La porte de la chambre s'entrouvre sur sa mère qui appelle la voix enrouée par la tristesse :
— Sophia ? Nous allons y aller.
— J'arrive, maman, répond-elle terne.
Elle rejoint sa famille dans le salon où tous se sont rassemblés. La jeune femme maintient depuis son retour une distance avec eux, ne pouvant révéler ce qu'il s'est réellement passé dans la crainte d'être pris pour une folle. Les médecins avaient conclu à une crise cardiaque et Sophia avait expliqué à la gendarmerie qu'ils étaient rentrés de la campagne et qu'il s'était soudainement effondré. Mais elle sait que si elle était revenue plus tôt, elle aurait pu intervenir pour le soigner.

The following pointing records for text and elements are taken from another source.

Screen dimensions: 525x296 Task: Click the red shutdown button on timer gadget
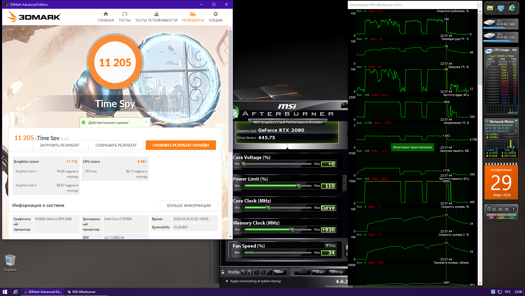tap(491, 217)
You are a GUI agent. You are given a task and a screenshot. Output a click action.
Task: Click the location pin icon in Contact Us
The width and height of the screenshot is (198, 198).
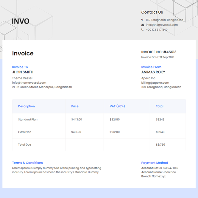coord(143,20)
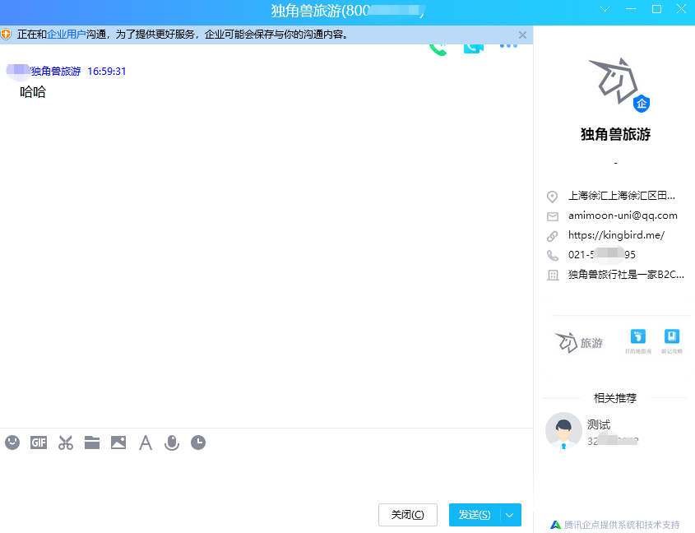Screen dimensions: 695x533
Task: Select the scissors screenshot tool
Action: click(x=66, y=443)
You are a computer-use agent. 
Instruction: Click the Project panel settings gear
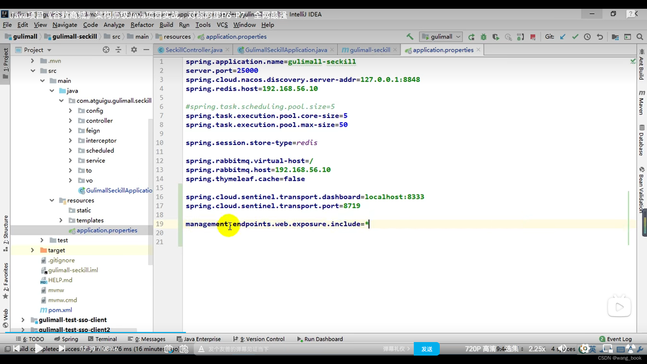pos(134,50)
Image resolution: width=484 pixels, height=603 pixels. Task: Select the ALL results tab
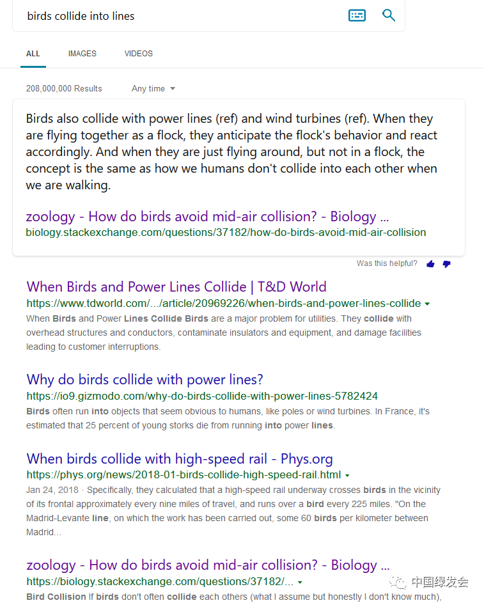33,54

Elle attrape son long manteau noir puis sort de la maison en ignorant sa famille pour rejoindre la voiture.
* * * * * *
Après un court trajet dans le silence, la voiture se gare dans une ruelle pavée. La cérémonie de Jean se déroule dans son village natal avant de rejoindre sa femme au jardin des souvenirs. Les mains dans les poches, la jeune femme regarde le paysage verdoyant qui s'offre sous ses yeux. Des chevaux dans un pré broutent paisiblement le foin, tandis que des fermiers discutent entre eux.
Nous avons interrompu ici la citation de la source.